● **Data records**
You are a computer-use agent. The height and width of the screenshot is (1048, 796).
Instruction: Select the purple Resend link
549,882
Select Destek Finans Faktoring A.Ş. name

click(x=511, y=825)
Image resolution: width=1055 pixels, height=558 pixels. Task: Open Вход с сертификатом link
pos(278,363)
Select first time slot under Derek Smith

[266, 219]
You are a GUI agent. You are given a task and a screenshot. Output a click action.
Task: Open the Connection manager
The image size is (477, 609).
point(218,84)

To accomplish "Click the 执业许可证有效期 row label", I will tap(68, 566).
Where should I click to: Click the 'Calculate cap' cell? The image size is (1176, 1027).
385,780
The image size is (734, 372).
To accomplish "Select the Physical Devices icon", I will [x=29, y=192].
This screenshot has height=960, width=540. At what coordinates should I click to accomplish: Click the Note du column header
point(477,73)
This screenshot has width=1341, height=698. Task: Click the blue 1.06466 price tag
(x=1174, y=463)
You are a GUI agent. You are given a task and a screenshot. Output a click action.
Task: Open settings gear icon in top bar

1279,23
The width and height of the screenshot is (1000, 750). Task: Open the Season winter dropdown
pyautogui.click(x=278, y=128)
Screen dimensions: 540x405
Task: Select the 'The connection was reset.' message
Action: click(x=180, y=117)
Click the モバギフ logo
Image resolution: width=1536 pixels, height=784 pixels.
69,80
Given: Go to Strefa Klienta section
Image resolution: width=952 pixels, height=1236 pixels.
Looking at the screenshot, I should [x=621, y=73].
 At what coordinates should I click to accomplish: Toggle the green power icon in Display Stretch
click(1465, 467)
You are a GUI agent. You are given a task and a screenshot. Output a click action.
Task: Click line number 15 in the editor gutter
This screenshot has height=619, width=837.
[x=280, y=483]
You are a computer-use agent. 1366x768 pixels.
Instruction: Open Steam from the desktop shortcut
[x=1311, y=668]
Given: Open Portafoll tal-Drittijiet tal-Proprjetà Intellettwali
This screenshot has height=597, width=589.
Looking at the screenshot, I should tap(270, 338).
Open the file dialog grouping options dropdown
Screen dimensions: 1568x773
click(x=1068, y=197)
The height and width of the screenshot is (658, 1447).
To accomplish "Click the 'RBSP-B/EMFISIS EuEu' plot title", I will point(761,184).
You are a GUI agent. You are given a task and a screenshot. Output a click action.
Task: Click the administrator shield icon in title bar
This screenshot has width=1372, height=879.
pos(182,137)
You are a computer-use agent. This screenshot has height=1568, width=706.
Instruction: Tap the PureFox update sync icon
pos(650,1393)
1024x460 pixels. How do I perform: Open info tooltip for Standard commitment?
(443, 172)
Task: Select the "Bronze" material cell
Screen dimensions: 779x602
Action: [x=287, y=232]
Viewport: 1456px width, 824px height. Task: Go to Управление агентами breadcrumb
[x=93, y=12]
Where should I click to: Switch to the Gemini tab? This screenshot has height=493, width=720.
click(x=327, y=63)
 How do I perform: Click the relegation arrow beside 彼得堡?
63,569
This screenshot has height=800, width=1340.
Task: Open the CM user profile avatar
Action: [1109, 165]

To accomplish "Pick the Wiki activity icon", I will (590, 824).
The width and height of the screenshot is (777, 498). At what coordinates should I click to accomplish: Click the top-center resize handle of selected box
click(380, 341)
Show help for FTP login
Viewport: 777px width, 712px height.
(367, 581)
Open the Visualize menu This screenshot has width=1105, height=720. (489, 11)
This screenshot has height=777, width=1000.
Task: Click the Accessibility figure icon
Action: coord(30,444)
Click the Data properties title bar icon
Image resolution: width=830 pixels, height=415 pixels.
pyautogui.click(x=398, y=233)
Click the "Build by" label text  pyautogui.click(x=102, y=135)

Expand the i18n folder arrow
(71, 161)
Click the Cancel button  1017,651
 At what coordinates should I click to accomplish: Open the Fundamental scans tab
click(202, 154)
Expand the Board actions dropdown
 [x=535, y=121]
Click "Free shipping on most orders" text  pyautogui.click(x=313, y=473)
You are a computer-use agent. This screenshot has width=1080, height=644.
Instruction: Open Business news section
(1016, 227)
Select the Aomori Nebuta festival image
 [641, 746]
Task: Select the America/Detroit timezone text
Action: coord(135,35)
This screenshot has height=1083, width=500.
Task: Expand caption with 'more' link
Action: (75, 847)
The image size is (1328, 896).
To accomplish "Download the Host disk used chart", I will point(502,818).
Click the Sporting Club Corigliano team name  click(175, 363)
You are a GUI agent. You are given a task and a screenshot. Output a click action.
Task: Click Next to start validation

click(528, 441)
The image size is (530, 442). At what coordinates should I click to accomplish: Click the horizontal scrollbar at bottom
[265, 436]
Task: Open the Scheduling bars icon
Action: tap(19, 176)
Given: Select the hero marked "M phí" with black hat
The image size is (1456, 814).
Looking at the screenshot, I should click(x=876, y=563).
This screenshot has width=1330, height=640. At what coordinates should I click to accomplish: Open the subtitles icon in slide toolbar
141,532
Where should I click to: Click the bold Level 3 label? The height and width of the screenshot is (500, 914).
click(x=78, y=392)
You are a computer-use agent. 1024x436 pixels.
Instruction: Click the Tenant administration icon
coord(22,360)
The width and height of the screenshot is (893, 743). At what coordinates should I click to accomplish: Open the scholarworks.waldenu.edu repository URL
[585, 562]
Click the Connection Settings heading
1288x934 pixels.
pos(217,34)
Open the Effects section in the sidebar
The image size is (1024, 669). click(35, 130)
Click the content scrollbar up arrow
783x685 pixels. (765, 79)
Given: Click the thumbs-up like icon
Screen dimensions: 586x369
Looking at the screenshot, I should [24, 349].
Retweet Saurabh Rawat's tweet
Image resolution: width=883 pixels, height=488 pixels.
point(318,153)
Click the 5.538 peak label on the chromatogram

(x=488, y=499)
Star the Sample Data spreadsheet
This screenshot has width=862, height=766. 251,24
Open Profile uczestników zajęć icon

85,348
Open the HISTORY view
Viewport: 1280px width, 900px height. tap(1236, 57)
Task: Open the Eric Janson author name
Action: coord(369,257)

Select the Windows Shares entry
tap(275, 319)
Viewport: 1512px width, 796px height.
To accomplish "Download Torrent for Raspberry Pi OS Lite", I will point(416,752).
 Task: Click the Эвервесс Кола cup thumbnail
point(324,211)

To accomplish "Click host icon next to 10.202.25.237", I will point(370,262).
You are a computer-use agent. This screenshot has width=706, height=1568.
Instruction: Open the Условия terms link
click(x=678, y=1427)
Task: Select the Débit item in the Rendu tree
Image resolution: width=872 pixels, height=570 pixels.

● **WORK INSTRUCTIONS**
Output the data above without altering a line.

● **WRITTEN ANSWER**
You are a computer-use agent. The height and width of the screenshot is (1048, 796).
Instruction: Select the purple Resend link
549,882
Select Destek Finans Faktoring A.Ş. name

click(x=511, y=825)
Image resolution: width=1055 pixels, height=558 pixels. Task: Open Вход с сертификатом link
pos(278,363)
Select first time slot under Derek Smith

[266, 219]
You are a GUI agent. You are given a task and a screenshot. Output a click action.
Task: Open the Connection manager
The image size is (477, 609).
point(218,84)

To accomplish "Click the 执业许可证有效期 row label", I will tap(68, 566).
Where should I click to: Click the 'Calculate cap' cell? The image size is (1176, 1027).
385,780
The image size is (734, 372).
To accomplish "Select the Physical Devices icon", I will [x=29, y=192].
This screenshot has height=960, width=540. At what coordinates should I click to accomplish: Click the Note du column header
point(477,73)
This screenshot has width=1341, height=698. Task: Click the blue 1.06466 price tag
(x=1174, y=463)
You are a GUI agent. You are given a task and a screenshot. Output a click action.
Task: Open settings gear icon in top bar

1279,23
The width and height of the screenshot is (1000, 750). Task: Open the Season winter dropdown
pyautogui.click(x=278, y=128)
Screen dimensions: 540x405
Task: Select the 'The connection was reset.' message
Action: click(x=180, y=117)
Click the モバギフ logo
Image resolution: width=1536 pixels, height=784 pixels.
69,80
Given: Go to Strefa Klienta section
Image resolution: width=952 pixels, height=1236 pixels.
Looking at the screenshot, I should [x=621, y=73].
 At what coordinates should I click to accomplish: Toggle the green power icon in Display Stretch
click(1465, 467)
You are a GUI agent. You are given a task and a screenshot. Output a click action.
Task: Click line number 15 in the editor gutter
This screenshot has height=619, width=837.
[x=280, y=483]
You are a computer-use agent. 1366x768 pixels.
Instruction: Open Steam from the desktop shortcut
[x=1311, y=668]
Given: Open Portafoll tal-Drittijiet tal-Proprjetà Intellettwali
This screenshot has height=597, width=589.
Looking at the screenshot, I should tap(270, 338).
Open the file dialog grouping options dropdown
Screen dimensions: 1568x773
click(x=1068, y=197)
The height and width of the screenshot is (658, 1447).
To accomplish "Click the 'RBSP-B/EMFISIS EuEu' plot title", I will point(761,184).
You are a GUI agent. You are given a task and a screenshot. Output a click action.
Task: Click the administrator shield icon in title bar
This screenshot has width=1372, height=879.
pos(182,137)
You are a computer-use agent. This screenshot has height=1568, width=706.
Instruction: Tap the PureFox update sync icon
pos(650,1393)
1024x460 pixels. How do I perform: Open info tooltip for Standard commitment?
(443, 172)
Task: Select the "Bronze" material cell
Screen dimensions: 779x602
Action: [x=287, y=232]
Viewport: 1456px width, 824px height. Task: Go to Управление агентами breadcrumb
[x=93, y=12]
Where should I click to: Switch to the Gemini tab? This screenshot has height=493, width=720.
click(x=327, y=63)
 How do I perform: Click the relegation arrow beside 彼得堡?
63,569
This screenshot has height=800, width=1340.
Task: Open the CM user profile avatar
Action: [1109, 165]

To accomplish "Pick the Wiki activity icon", I will (590, 824).
The width and height of the screenshot is (777, 498). At what coordinates should I click to accomplish: Click the top-center resize handle of selected box
click(380, 341)
Show help for FTP login
Viewport: 777px width, 712px height.
(367, 581)
Open the Visualize menu This screenshot has width=1105, height=720. (489, 11)
This screenshot has height=777, width=1000.
Task: Click the Accessibility figure icon
Action: coord(30,444)
Click the Data properties title bar icon
Image resolution: width=830 pixels, height=415 pixels.
pyautogui.click(x=398, y=233)
Click the "Build by" label text  pyautogui.click(x=102, y=135)

Expand the i18n folder arrow
(71, 161)
Click the Cancel button  1017,651
 At what coordinates should I click to accomplish: Open the Fundamental scans tab
click(202, 154)
Expand the Board actions dropdown
 [x=535, y=121]
Click "Free shipping on most orders" text  pyautogui.click(x=313, y=473)
You are a computer-use agent. This screenshot has width=1080, height=644.
Instruction: Open Business news section
(1016, 227)
Select the Aomori Nebuta festival image
 [641, 746]
Task: Select the America/Detroit timezone text
Action: coord(135,35)
This screenshot has height=1083, width=500.
Task: Expand caption with 'more' link
Action: (75, 847)
The image size is (1328, 896).
To accomplish "Download the Host disk used chart", I will point(502,818).
Click the Sporting Club Corigliano team name  click(175, 363)
You are a GUI agent. You are given a task and a screenshot. Output a click action.
Task: Click Next to start validation

click(528, 441)
The image size is (530, 442). At what coordinates should I click to accomplish: Click the horizontal scrollbar at bottom
[265, 436]
Task: Open the Scheduling bars icon
Action: tap(19, 176)
Given: Select the hero marked "M phí" with black hat
The image size is (1456, 814).
Looking at the screenshot, I should click(x=876, y=563).
This screenshot has width=1330, height=640. At what coordinates should I click to accomplish: Open the subtitles icon in slide toolbar
141,532
Where should I click to: Click the bold Level 3 label? The height and width of the screenshot is (500, 914).
click(x=78, y=392)
You are a computer-use agent. 1024x436 pixels.
Instruction: Click the Tenant administration icon
coord(22,360)
The width and height of the screenshot is (893, 743). At what coordinates should I click to accomplish: Open the scholarworks.waldenu.edu repository URL
[585, 562]
Click the Connection Settings heading
1288x934 pixels.
pos(217,34)
Open the Effects section in the sidebar
The image size is (1024, 669). click(35, 130)
Click the content scrollbar up arrow
783x685 pixels. (765, 79)
Given: Click the thumbs-up like icon
Screen dimensions: 586x369
Looking at the screenshot, I should [24, 349].
Retweet Saurabh Rawat's tweet
Image resolution: width=883 pixels, height=488 pixels.
point(318,153)
Click the 5.538 peak label on the chromatogram

(x=488, y=499)
Star the Sample Data spreadsheet
This screenshot has width=862, height=766. 251,24
Open Profile uczestników zajęć icon

85,348
Open the HISTORY view
Viewport: 1280px width, 900px height. tap(1236, 57)
Task: Open the Eric Janson author name
Action: coord(369,257)

Select the Windows Shares entry
tap(275, 319)
Viewport: 1512px width, 796px height.
To accomplish "Download Torrent for Raspberry Pi OS Lite", I will point(416,752).
 Task: Click the Эвервесс Кола cup thumbnail
point(324,211)

To accomplish "Click host icon next to 10.202.25.237", I will point(370,262).
You are a computer-use agent. This screenshot has width=706, height=1568.
Instruction: Open the Условия terms link
click(x=678, y=1427)
Task: Select the Débit item in the Rendu tree
Image resolution: width=872 pixels, height=570 pixels.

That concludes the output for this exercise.